» Task instructions:
Each entry below is to be extracted exactly.

» Source information:
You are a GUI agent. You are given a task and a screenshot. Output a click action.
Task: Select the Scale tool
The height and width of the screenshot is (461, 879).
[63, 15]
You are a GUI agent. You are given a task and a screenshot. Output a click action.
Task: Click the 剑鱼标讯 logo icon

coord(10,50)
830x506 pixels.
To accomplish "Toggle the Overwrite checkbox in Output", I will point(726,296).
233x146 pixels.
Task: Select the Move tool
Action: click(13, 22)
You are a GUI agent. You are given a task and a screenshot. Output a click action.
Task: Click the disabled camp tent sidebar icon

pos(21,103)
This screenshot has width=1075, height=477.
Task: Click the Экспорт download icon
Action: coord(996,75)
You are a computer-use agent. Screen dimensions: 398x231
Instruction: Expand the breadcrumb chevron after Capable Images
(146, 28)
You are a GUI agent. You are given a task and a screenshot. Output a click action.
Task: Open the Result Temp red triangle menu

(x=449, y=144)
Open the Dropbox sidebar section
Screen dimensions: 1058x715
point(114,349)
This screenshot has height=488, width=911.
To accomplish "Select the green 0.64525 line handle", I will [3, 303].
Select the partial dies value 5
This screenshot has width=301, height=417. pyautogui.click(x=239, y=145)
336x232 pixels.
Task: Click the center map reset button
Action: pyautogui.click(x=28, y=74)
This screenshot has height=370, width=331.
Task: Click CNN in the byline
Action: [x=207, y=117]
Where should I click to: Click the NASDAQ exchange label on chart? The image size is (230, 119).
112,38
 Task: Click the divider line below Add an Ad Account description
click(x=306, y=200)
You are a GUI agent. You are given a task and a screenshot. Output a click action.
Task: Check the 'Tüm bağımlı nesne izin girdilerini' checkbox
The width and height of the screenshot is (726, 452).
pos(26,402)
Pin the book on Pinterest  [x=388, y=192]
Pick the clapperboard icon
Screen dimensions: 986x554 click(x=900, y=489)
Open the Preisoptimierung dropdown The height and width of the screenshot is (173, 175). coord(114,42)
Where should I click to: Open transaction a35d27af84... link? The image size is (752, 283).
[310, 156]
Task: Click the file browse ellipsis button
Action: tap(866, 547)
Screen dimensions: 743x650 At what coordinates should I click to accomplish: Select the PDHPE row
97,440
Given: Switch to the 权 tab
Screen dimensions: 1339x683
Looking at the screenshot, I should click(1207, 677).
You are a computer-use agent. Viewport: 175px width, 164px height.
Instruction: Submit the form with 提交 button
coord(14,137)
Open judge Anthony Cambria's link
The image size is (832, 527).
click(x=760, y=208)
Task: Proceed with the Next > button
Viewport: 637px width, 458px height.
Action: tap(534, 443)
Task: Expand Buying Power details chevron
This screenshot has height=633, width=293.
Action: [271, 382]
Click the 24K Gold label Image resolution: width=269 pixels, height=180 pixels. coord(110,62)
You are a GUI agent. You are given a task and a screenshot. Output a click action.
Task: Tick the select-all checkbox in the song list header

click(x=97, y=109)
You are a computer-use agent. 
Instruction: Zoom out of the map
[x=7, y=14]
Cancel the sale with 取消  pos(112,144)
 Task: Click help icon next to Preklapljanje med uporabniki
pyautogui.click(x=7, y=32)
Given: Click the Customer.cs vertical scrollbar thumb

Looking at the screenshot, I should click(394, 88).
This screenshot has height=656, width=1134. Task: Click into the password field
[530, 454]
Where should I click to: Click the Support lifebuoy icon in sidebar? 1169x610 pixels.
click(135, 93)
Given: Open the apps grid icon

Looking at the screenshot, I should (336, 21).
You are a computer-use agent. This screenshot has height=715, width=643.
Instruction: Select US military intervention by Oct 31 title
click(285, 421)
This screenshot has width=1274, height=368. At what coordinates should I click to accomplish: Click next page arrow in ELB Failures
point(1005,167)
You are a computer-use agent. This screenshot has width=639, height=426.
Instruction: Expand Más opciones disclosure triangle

» Written response:
You are a GUI agent. You are given a task and a screenshot. Output a click action.
Task: Select the Scale tool
The height and width of the screenshot is (461, 879).
[63, 15]
You are a GUI agent. You are given a task and a screenshot. Output a click action.
Task: Click the 剑鱼标讯 logo icon

coord(10,50)
830x506 pixels.
To accomplish "Toggle the Overwrite checkbox in Output", I will point(726,296).
233x146 pixels.
Task: Select the Move tool
Action: click(13, 22)
You are a GUI agent. You are given a task and a screenshot. Output a click action.
Task: Click the disabled camp tent sidebar icon

pos(21,103)
This screenshot has width=1075, height=477.
Task: Click the Экспорт download icon
Action: coord(996,75)
You are a computer-use agent. Screen dimensions: 398x231
Instruction: Expand the breadcrumb chevron after Capable Images
(146, 28)
You are a GUI agent. You are given a task and a screenshot. Output a click action.
Task: Open the Result Temp red triangle menu

(x=449, y=144)
Open the Dropbox sidebar section
Screen dimensions: 1058x715
point(114,349)
This screenshot has height=488, width=911.
To accomplish "Select the green 0.64525 line handle", I will [3, 303].
Select the partial dies value 5
This screenshot has width=301, height=417. pyautogui.click(x=239, y=145)
336x232 pixels.
Task: Click the center map reset button
Action: pyautogui.click(x=28, y=74)
This screenshot has height=370, width=331.
Task: Click CNN in the byline
Action: [x=207, y=117]
Where should I click to: Click the NASDAQ exchange label on chart? The image size is (230, 119).
112,38
 Task: Click the divider line below Add an Ad Account description
click(x=306, y=200)
You are a GUI agent. You are given a task and a screenshot. Output a click action.
Task: Check the 'Tüm bağımlı nesne izin girdilerini' checkbox
The width and height of the screenshot is (726, 452).
pos(26,402)
Pin the book on Pinterest  [x=388, y=192]
Pick the clapperboard icon
Screen dimensions: 986x554 click(x=900, y=489)
Open the Preisoptimierung dropdown The height and width of the screenshot is (173, 175). coord(114,42)
Where should I click to: Open transaction a35d27af84... link? The image size is (752, 283).
[310, 156]
Task: Click the file browse ellipsis button
Action: tap(866, 547)
Screen dimensions: 743x650 At what coordinates should I click to accomplish: Select the PDHPE row
97,440
Given: Switch to the 权 tab
Screen dimensions: 1339x683
Looking at the screenshot, I should click(1207, 677).
You are a computer-use agent. Viewport: 175px width, 164px height.
Instruction: Submit the form with 提交 button
coord(14,137)
Open judge Anthony Cambria's link
The image size is (832, 527).
click(x=760, y=208)
Task: Proceed with the Next > button
Viewport: 637px width, 458px height.
Action: tap(534, 443)
Task: Expand Buying Power details chevron
This screenshot has height=633, width=293.
Action: [271, 382]
Click the 24K Gold label Image resolution: width=269 pixels, height=180 pixels. coord(110,62)
You are a GUI agent. You are given a task and a screenshot. Output a click action.
Task: Tick the select-all checkbox in the song list header

click(x=97, y=109)
You are a computer-use agent. 
Instruction: Zoom out of the map
[x=7, y=14]
Cancel the sale with 取消  pos(112,144)
 Task: Click help icon next to Preklapljanje med uporabniki
pyautogui.click(x=7, y=32)
Given: Click the Customer.cs vertical scrollbar thumb

Looking at the screenshot, I should click(394, 88).
This screenshot has height=656, width=1134. Task: Click into the password field
[530, 454]
Where should I click to: Click the Support lifebuoy icon in sidebar? 1169x610 pixels.
click(135, 93)
Given: Open the apps grid icon

Looking at the screenshot, I should (336, 21).
You are a computer-use agent. This screenshot has height=715, width=643.
Instruction: Select US military intervention by Oct 31 title
click(285, 421)
This screenshot has width=1274, height=368. At what coordinates should I click to accomplish: Click next page arrow in ELB Failures
point(1005,167)
You are a computer-use agent. This screenshot has width=639, height=426.
Instruction: Expand Más opciones disclosure triangle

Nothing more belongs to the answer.